> Provided information
§ §

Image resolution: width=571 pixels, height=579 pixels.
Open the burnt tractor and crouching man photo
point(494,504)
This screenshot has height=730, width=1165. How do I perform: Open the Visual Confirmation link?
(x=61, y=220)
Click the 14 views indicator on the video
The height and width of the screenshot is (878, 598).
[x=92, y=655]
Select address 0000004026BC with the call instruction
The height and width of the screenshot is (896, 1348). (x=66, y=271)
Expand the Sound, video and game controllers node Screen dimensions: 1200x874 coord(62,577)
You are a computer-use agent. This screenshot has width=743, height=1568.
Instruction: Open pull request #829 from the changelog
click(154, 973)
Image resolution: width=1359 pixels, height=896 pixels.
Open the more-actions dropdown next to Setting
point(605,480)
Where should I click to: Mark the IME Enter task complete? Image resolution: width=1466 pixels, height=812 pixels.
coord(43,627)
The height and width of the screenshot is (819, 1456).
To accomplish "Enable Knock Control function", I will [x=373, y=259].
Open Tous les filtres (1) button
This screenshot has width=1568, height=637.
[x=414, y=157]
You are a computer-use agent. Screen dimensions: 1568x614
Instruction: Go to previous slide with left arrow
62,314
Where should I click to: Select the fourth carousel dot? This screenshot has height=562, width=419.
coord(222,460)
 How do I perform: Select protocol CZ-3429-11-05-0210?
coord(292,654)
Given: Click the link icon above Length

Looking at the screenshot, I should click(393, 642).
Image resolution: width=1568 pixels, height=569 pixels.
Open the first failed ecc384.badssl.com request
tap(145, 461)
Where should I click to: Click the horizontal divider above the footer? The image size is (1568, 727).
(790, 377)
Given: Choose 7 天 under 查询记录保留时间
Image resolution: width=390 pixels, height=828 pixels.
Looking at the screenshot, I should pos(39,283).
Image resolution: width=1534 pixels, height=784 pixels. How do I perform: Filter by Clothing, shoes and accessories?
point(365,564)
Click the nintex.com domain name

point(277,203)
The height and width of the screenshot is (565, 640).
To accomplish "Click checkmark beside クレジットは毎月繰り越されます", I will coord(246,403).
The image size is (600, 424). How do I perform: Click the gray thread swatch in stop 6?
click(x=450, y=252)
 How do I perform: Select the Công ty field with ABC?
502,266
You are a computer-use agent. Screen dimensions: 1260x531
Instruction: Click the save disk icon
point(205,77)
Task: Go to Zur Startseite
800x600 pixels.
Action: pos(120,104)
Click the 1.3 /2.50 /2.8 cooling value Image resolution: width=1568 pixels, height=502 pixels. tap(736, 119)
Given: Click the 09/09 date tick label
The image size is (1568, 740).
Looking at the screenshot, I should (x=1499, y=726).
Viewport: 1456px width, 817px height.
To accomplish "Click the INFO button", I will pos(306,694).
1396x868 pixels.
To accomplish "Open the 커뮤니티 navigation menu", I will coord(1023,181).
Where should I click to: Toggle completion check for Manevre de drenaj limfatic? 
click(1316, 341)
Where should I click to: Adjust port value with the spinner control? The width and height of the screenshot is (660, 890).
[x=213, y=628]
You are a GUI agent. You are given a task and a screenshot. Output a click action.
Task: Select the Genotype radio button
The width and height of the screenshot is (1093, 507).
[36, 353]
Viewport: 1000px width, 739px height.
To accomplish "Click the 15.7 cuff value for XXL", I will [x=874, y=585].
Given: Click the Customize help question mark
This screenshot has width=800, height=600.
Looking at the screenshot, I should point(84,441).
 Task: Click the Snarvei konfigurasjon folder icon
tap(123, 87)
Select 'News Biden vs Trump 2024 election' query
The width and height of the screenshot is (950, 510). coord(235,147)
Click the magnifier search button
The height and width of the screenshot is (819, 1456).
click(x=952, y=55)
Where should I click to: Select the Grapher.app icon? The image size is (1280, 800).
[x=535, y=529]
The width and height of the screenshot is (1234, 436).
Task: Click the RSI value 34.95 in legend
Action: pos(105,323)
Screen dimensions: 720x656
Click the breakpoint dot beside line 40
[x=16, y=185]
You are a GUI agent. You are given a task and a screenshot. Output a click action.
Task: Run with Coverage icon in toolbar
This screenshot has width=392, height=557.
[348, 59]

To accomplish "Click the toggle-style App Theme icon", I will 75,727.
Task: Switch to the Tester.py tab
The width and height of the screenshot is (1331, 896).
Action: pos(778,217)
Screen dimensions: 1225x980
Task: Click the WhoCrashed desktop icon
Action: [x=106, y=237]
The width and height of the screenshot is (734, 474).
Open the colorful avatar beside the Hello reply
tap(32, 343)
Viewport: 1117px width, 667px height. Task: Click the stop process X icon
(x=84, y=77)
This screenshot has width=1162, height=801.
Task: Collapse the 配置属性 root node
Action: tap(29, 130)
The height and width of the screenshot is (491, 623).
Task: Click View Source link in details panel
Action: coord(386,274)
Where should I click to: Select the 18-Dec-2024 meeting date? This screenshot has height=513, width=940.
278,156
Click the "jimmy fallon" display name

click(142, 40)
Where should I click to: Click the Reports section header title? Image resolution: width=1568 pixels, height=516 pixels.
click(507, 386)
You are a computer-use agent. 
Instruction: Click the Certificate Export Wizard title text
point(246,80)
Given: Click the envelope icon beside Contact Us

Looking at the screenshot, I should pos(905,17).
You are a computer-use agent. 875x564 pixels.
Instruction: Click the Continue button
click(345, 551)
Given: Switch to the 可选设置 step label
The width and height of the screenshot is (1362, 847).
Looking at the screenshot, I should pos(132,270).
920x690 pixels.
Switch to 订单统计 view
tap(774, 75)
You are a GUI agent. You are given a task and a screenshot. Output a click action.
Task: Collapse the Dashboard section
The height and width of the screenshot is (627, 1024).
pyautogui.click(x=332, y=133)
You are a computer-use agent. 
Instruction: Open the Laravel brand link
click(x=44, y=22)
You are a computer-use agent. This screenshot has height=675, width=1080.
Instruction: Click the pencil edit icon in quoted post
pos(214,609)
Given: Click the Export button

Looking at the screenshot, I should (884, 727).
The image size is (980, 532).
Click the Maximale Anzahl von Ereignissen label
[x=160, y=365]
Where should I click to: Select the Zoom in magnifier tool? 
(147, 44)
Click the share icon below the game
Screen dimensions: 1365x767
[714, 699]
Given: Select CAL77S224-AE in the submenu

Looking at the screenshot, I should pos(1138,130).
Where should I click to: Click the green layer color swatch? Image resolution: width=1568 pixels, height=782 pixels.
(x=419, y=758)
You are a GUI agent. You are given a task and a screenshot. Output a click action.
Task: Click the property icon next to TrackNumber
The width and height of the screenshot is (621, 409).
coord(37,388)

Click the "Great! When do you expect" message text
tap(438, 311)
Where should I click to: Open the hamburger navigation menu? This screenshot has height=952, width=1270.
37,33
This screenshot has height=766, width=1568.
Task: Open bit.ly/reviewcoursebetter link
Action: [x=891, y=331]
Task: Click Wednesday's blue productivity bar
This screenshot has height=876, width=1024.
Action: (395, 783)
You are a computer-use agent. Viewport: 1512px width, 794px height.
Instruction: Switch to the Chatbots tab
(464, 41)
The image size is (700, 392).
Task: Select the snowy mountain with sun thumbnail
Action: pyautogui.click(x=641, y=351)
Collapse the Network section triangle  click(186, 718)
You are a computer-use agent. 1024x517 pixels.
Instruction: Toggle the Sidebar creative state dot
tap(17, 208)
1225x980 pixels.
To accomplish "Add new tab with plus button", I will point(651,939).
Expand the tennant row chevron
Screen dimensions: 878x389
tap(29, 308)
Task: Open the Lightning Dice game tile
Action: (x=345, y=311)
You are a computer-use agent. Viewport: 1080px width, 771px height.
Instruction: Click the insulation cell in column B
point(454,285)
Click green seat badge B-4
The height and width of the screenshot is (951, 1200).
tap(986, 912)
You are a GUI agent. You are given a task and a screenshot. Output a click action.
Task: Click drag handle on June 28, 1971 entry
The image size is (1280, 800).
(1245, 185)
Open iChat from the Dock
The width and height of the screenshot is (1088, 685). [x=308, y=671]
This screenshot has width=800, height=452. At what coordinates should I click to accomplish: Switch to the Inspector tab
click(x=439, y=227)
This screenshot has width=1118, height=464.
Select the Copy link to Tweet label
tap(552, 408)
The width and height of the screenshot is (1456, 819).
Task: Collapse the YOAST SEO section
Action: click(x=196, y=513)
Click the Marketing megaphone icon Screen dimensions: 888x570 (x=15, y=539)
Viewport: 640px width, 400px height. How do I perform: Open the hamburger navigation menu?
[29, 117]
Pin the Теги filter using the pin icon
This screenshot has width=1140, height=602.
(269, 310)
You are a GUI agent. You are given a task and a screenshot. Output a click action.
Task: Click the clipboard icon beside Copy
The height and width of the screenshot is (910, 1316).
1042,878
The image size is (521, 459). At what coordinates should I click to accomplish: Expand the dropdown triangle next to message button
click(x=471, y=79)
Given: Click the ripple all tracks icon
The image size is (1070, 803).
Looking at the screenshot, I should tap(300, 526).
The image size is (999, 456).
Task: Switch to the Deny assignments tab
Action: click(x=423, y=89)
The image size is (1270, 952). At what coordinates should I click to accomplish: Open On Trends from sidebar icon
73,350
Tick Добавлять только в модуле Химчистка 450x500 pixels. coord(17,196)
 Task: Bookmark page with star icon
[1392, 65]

§ §

> Task brief
Can you reproduce the material word for word, starting at the line that contains "The height and width of the screenshot is (565, 640)." and ending after the line that contains "click(1316, 341)"?

> Task response
The height and width of the screenshot is (565, 640).
To accomplish "Click checkmark beside クレジットは毎月繰り越されます", I will coord(246,403).
The image size is (600, 424). How do I perform: Click the gray thread swatch in stop 6?
click(x=450, y=252)
 How do I perform: Select the Công ty field with ABC?
502,266
You are a computer-use agent. Screen dimensions: 1260x531
Instruction: Click the save disk icon
point(205,77)
Task: Go to Zur Startseite
800x600 pixels.
Action: pos(120,104)
Click the 1.3 /2.50 /2.8 cooling value Image resolution: width=1568 pixels, height=502 pixels. tap(736, 119)
Given: Click the 09/09 date tick label
The image size is (1568, 740).
Looking at the screenshot, I should (x=1499, y=726).
Viewport: 1456px width, 817px height.
To accomplish "Click the INFO button", I will pos(306,694).
1396x868 pixels.
To accomplish "Open the 커뮤니티 navigation menu", I will coord(1023,181).
Where should I click to: Toggle completion check for Manevre de drenaj limfatic? 
click(1316, 341)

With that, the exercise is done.